The yam is very important to the Igbo as it is their staple crop. There are celebrations such as the New yam festival (Igbo: Iri Ji) which are held for the harvesting of the yam.
The yam is also a significant part of a traditional diet and is prepared as pounded yam, eaten with different soups or eaten immediately after being boiled. Igbos are well known for their variety of soups, made from locally grown vegetables, fruits and seeds. The most popular Igbo soups are oha, nsala, akwu, okazi and ofe owerri.

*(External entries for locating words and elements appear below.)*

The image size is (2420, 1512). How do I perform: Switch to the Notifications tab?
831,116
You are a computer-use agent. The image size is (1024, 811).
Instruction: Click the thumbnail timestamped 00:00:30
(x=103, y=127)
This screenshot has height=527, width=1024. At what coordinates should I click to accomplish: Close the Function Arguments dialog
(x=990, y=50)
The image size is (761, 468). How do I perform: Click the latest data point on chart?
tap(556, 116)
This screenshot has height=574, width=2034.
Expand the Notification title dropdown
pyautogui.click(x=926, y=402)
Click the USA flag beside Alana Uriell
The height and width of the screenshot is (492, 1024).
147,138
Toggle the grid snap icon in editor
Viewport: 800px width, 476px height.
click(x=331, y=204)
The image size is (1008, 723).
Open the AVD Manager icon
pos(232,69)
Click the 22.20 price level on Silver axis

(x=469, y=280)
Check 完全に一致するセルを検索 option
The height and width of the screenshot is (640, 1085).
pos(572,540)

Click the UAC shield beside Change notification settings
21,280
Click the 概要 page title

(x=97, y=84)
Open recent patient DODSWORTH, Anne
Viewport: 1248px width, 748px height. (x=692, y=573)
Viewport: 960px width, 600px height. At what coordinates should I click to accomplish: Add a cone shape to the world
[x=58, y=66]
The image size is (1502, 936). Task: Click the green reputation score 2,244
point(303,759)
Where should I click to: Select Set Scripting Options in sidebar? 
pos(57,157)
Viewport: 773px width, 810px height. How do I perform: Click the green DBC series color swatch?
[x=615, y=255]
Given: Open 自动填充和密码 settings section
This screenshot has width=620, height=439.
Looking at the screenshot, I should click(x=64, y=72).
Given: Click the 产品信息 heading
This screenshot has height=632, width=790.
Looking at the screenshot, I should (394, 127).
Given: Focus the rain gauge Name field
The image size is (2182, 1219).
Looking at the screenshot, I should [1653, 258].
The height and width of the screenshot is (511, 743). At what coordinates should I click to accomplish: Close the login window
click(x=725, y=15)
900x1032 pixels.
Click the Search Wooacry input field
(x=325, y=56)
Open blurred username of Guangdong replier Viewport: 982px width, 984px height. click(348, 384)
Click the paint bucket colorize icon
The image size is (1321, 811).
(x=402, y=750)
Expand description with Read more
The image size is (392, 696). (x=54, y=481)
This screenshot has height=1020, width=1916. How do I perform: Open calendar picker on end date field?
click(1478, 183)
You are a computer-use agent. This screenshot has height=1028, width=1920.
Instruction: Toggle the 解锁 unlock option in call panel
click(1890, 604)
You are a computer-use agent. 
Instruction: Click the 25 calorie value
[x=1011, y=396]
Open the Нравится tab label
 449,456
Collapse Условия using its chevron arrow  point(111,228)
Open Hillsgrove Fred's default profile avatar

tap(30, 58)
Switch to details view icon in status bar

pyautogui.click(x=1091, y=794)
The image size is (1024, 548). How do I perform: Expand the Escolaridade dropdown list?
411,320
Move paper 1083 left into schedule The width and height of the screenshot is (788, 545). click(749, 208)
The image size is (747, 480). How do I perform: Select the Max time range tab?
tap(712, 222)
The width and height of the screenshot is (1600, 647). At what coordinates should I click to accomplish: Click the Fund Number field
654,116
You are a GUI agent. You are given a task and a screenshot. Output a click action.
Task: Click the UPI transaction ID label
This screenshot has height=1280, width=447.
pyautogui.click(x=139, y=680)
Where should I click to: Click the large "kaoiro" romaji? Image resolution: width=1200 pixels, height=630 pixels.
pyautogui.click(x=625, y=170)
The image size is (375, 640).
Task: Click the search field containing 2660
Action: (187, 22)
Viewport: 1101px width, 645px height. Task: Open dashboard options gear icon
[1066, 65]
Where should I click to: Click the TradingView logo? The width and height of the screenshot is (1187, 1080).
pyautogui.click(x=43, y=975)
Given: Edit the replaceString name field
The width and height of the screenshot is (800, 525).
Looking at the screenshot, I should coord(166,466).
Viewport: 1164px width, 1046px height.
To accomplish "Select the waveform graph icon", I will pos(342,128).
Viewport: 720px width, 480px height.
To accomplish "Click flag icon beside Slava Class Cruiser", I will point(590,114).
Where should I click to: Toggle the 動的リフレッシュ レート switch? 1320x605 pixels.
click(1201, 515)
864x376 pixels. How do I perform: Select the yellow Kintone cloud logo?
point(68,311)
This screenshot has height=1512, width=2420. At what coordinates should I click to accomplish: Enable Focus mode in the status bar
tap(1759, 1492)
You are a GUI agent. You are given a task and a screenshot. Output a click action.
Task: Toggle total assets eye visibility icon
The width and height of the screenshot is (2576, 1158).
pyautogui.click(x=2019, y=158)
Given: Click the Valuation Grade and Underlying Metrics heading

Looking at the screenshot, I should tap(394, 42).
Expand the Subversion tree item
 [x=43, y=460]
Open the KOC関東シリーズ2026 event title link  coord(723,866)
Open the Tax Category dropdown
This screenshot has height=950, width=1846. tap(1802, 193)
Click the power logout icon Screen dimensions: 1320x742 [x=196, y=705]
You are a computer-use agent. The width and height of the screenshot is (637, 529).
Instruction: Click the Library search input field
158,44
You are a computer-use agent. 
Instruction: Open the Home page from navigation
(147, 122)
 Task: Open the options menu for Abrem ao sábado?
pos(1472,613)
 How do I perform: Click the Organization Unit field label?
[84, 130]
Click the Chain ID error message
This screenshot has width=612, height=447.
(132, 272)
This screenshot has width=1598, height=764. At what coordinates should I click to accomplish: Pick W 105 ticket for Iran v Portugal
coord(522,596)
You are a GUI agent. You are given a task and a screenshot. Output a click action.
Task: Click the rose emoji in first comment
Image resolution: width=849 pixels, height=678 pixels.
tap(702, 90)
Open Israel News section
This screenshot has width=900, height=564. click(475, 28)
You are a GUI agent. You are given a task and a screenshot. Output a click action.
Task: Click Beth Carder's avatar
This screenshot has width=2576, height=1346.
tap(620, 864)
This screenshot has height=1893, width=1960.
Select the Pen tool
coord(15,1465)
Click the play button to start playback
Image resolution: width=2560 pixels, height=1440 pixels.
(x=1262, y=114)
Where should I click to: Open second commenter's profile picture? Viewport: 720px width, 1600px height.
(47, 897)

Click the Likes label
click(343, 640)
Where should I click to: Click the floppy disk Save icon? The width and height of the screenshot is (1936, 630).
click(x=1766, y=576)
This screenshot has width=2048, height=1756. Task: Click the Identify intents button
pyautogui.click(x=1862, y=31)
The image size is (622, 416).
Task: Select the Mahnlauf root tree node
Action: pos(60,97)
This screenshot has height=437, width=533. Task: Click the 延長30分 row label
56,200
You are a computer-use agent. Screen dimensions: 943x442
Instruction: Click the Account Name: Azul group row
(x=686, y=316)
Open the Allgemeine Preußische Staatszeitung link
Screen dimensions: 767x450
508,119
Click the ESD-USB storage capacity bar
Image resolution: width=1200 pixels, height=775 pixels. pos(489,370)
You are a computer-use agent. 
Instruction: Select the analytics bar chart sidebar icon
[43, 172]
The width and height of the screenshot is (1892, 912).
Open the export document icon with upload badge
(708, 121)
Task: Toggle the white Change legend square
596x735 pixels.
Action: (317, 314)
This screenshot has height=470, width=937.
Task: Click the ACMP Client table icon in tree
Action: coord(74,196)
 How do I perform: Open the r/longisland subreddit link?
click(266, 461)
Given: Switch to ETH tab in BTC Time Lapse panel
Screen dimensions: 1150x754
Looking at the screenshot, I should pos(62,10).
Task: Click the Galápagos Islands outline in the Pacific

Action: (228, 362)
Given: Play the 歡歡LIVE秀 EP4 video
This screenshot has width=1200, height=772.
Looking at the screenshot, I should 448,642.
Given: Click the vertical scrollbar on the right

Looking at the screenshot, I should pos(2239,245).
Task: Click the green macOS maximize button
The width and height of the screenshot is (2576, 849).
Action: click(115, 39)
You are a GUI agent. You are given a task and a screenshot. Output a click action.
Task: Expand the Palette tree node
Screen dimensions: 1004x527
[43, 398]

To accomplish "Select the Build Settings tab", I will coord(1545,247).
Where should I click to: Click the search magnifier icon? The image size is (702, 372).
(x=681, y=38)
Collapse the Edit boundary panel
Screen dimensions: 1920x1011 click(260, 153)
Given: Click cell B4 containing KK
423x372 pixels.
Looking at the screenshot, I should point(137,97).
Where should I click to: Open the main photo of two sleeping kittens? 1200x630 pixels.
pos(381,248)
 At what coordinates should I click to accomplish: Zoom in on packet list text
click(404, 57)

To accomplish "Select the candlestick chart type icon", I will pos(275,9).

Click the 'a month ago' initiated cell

Kola nut (Igbo: Ọjị) occupies a unique position in the cultural life of Igbo people. Ọjị is the first thing served to any visitor in an Igbo home. Ọjị is served before an important function begins, be it marriage ceremony, settlement of family disputes or entering into any type of agreement. Ọjị is traditionally broken into pieces by hand, and if the Kola nut breaks into 3 pieces a special celebration is arranged.
Traditionally the attire of the Igbo generally consisted of little clothing as the purpose of clothing then was to conceal private parts, although elders were fully clothed. Children were usually nude from birth till their adolescence (the time when they were considered to have something to hide) but sometimes ornaments such as beads were worn around the waist for medical reasons. Uli body art was also used to decorate both men and women in the form of lines forming patterns and shapes on the body.